BEGIN THE RECORDS

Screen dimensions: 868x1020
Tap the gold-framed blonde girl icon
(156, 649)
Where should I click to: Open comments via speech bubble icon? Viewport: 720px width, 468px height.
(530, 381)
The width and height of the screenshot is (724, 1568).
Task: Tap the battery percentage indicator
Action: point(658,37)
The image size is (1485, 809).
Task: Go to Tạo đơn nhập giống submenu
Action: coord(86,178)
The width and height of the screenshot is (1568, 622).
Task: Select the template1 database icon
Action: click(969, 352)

END THE RECORDS

> PROBLEM STATEMENT: Write out every record again, exactly as it was written.

> SOLUTION TO THIS PROBLEM:
Screen dimensions: 868x1020
Tap the gold-framed blonde girl icon
(156, 649)
Where should I click to: Open comments via speech bubble icon? Viewport: 720px width, 468px height.
(530, 381)
The width and height of the screenshot is (724, 1568).
Task: Tap the battery percentage indicator
Action: point(658,37)
The image size is (1485, 809).
Task: Go to Tạo đơn nhập giống submenu
Action: coord(86,178)
The width and height of the screenshot is (1568, 622).
Task: Select the template1 database icon
Action: click(969, 352)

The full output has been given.